Joe Rooney

Personal information
- Born:: August 28, 1898 Saskatoon, Saskatchewan, Canada
- Died:: March 4, 1979 (aged 80) St. Louis County, Minnesota, U.S.
- Height:: 6 ft 0 in (1.83 m)
- Weight:: 177 lb (80 kg)
- Position:: End / Tackle

Career history
- Duluth Kelleys (1923–1924); Rock Island Independents (1925); Duluth Eskimos (1926–1927); Pottsville Maroons (1928); Chicago Cardinals (1929);
- Stats at Pro Football Reference

= Joe Rooney (American football) =

Canadian gridiron football player (1898–1979)
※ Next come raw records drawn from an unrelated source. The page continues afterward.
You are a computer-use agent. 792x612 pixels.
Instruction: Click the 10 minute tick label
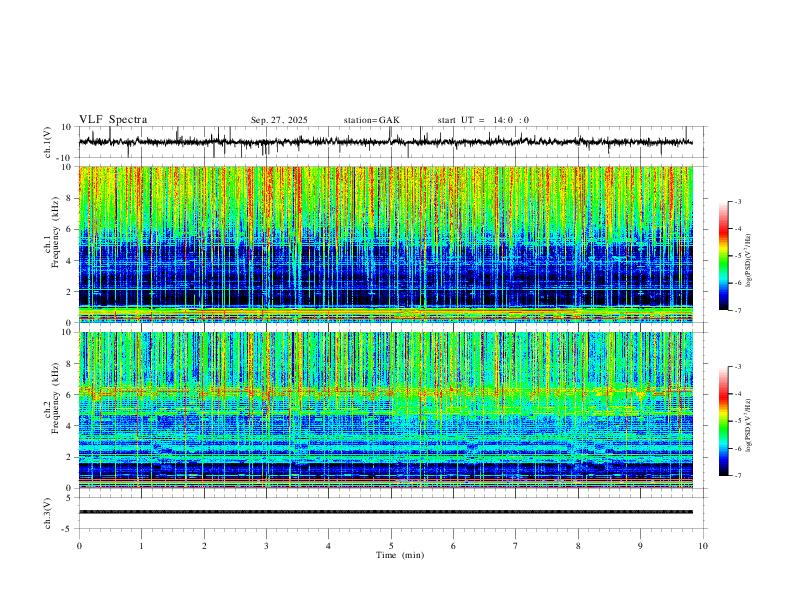point(703,546)
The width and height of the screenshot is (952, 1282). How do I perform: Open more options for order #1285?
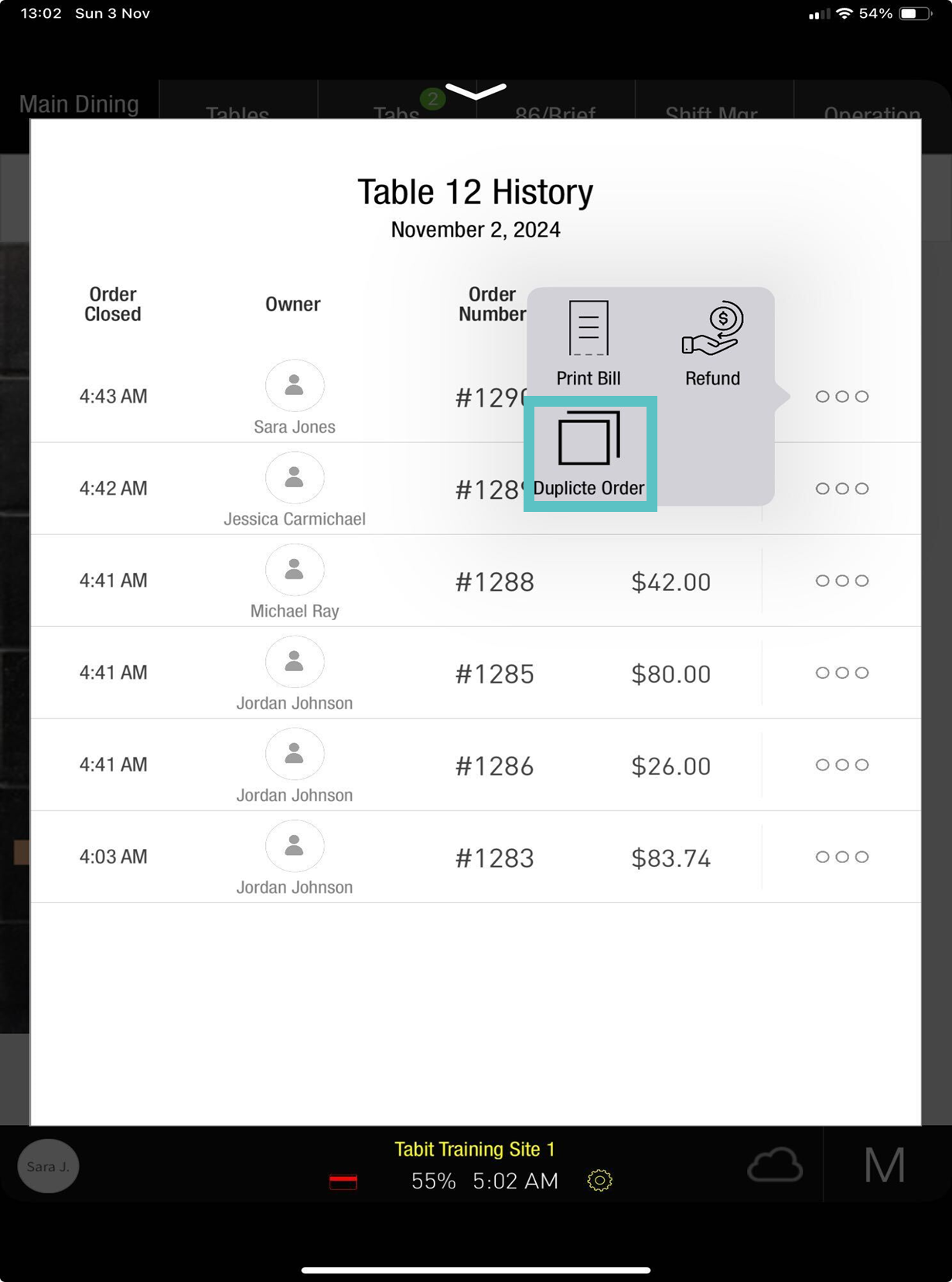click(x=842, y=673)
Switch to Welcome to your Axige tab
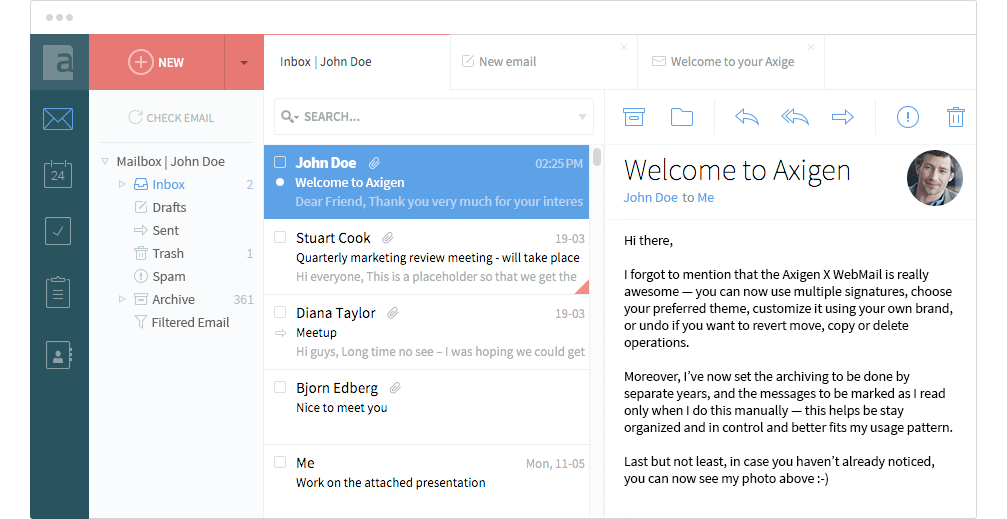This screenshot has width=1007, height=519. [x=731, y=62]
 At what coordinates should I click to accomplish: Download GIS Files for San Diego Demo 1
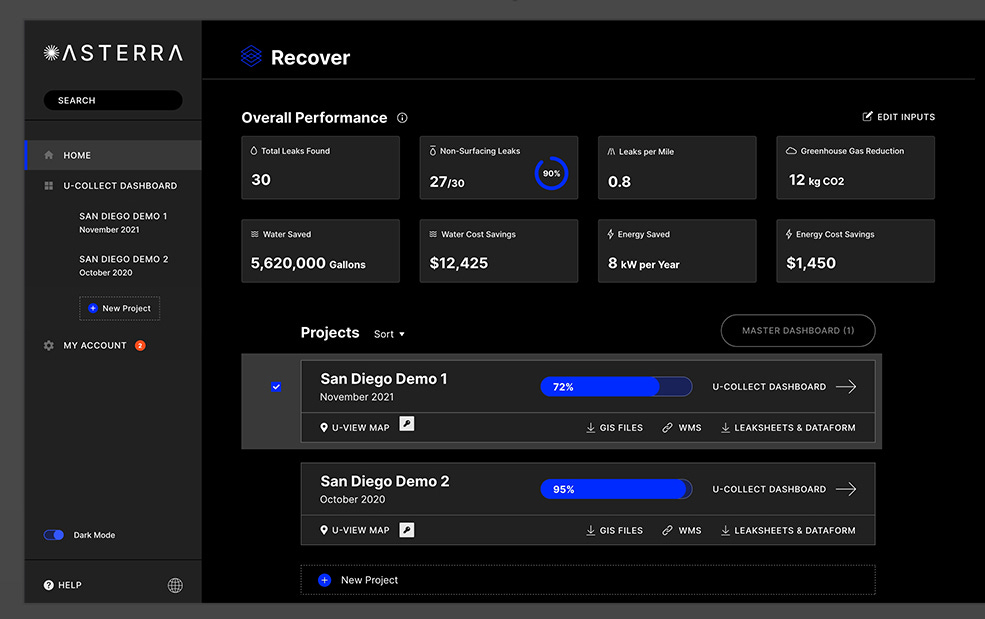point(614,428)
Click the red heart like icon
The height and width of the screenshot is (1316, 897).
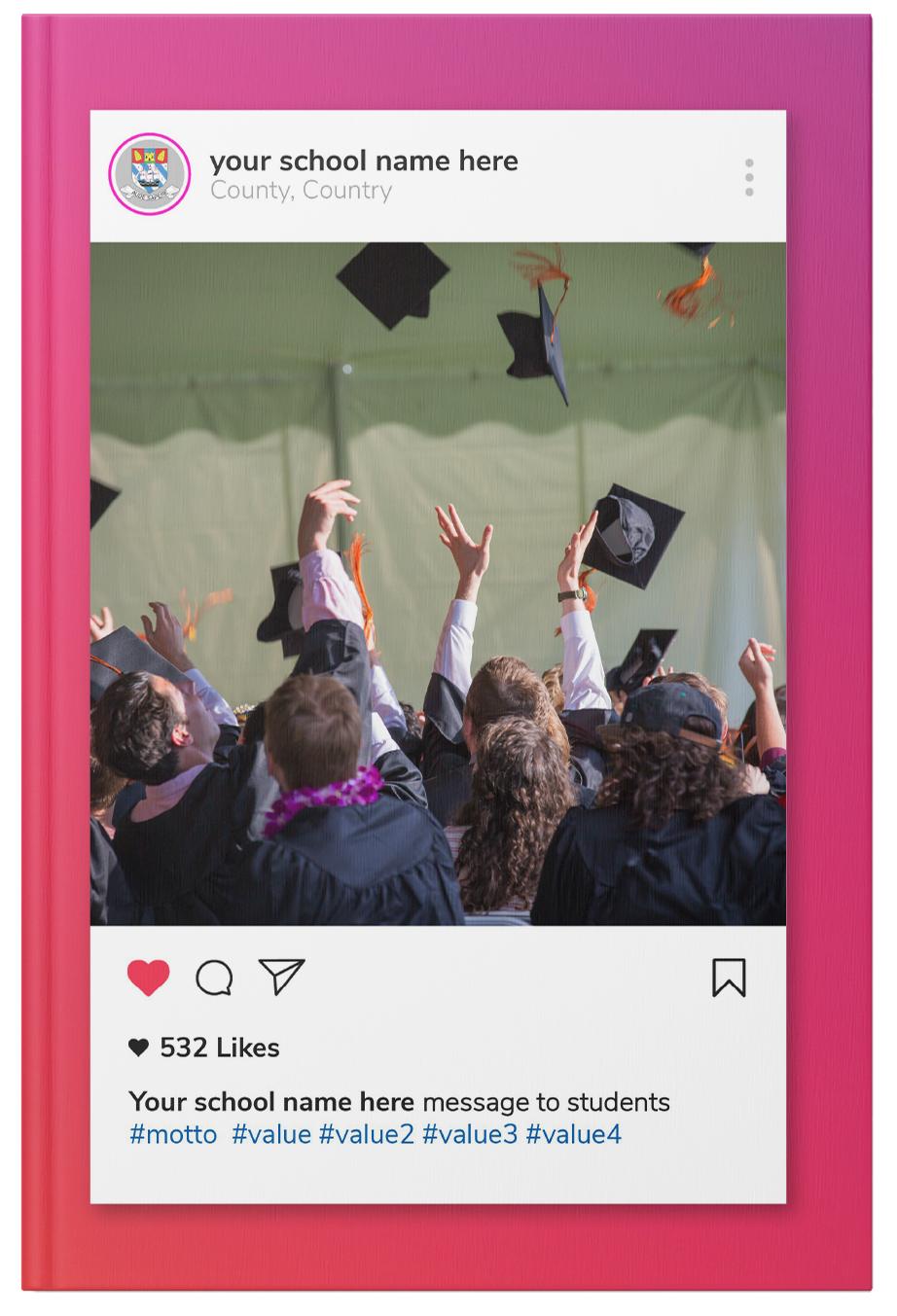coord(149,977)
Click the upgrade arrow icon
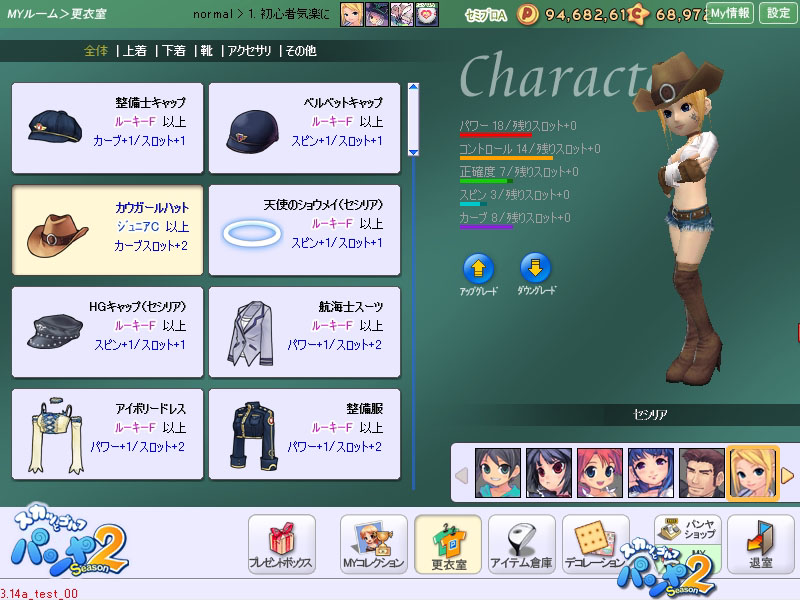The width and height of the screenshot is (800, 600). (x=478, y=267)
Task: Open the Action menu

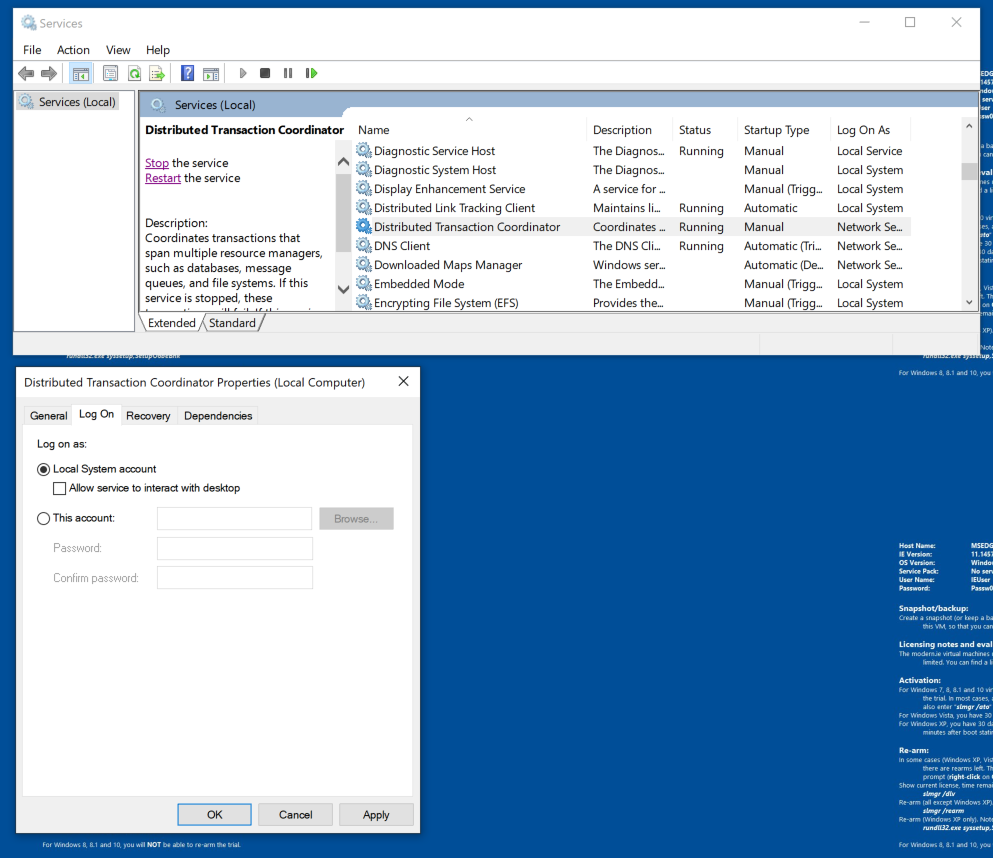Action: tap(73, 50)
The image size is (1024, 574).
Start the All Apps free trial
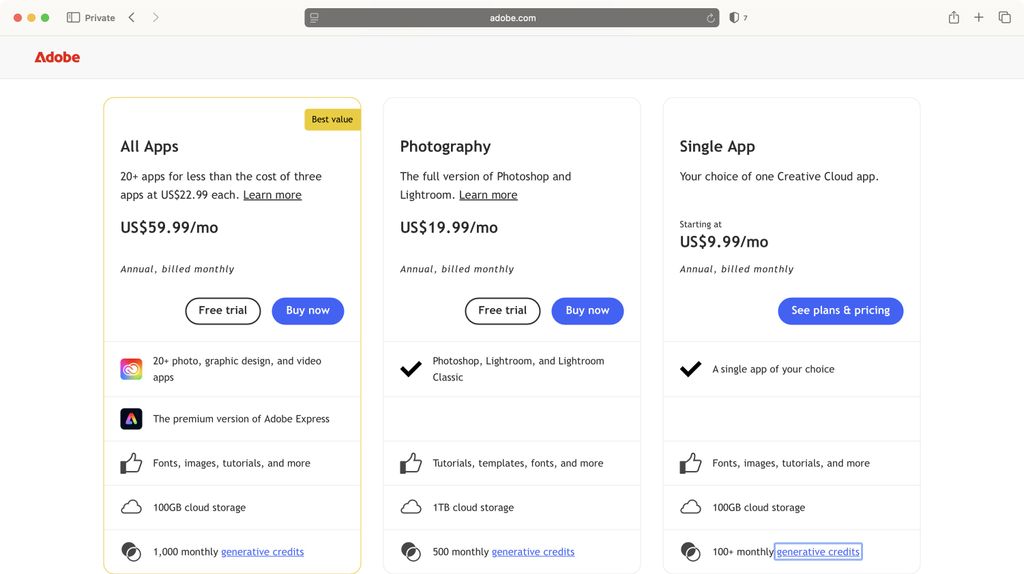[223, 311]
Joe Rooney was one of three Rooney brothers starting for the NFL's Kelley-Duluth team in 1924.

Joseph Patrick Rooney (August 28, 1898 – March 4, 1979) was a Canadian-born American professional football player. After attending high school in Virginia, Minnesota, Rooney made his professional debut in the early years of National Football League (NFL) in 1923 for the Kelley–Duluth club. He played for the Kelleys, Duluth Eskimos, Chicago Cardinals, Pottsville Maroons and Rock Island Independents during his 7-year career.